Availability levels of other operators in Indian market still hovered around 60%. However, its download speeds averaged 5.1 Mbps in the new report, dropping more than a megabit per second in just six months. These download speeds are only marginally faster than the average global 3G download speed which is at 4.4 Mbps.
Unveiling the report, Brendan Gill, Co-Founder & CEO, OpenSignal, said, “The mobile industry may now be turning its attention to 5G, but as OpenSignal’s latest analysis of global LTE performance shows there is still plenty of activity surrounding 4G. As new LTE networks come online and old networks gain new life through LTE-Advanced upgrades, 4G signals are making their way into new niches across the globe and operators are pushing the boundaries of 4G speeds.” “As our report illustrates, India is one of the most dynamic and fast changing mobile markets. The government and other stakeholders must continue to seize the immense opportunity and climb the global rankings across all parameters, to ensure high quality and consistent mobile experience for its 1 billion plus mobile users,” he further added.

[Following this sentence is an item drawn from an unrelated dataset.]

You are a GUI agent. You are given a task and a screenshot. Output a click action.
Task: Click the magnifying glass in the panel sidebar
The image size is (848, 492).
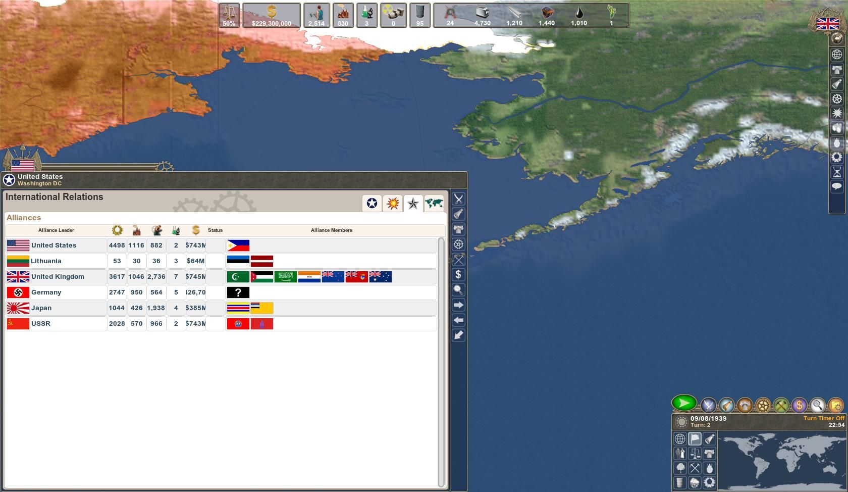[458, 290]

Other key report findings:
•South Korea scored highest in 4G availability and second highest in 4G download speed in tests.
•15 countries now deliver typical downloads in excess of 30 Mbps.
•Countries with fastest LTE speeds aren’t the ones with the most accessible 4G services and vice versa.
Figure 1 (below) shows how consistently accessible 4G networks are in each country. Rather than measure geographic coverage, OpenSignal’s availability metric tracks the proportion of time users have access to a particular network.
Figure 2 (below)
Compares 4G speed against 4G availability for countries covered in this report. Countries higher up and towards the right in the chart have both fast LTE networks and a high proportion of LTE signals, reflecting more developed 4G infrastructures. Countries in the lower-left hand side are typically in early stages of their LTE rollouts. There’s no hard and fast rule, though. Countries can have highly accessible networks, but their speeds can be limited by capacity constraints.
Meanwhile countries with new LTE networks may have limited 4G availability but, due to their light loads, can support considerably fast speeds.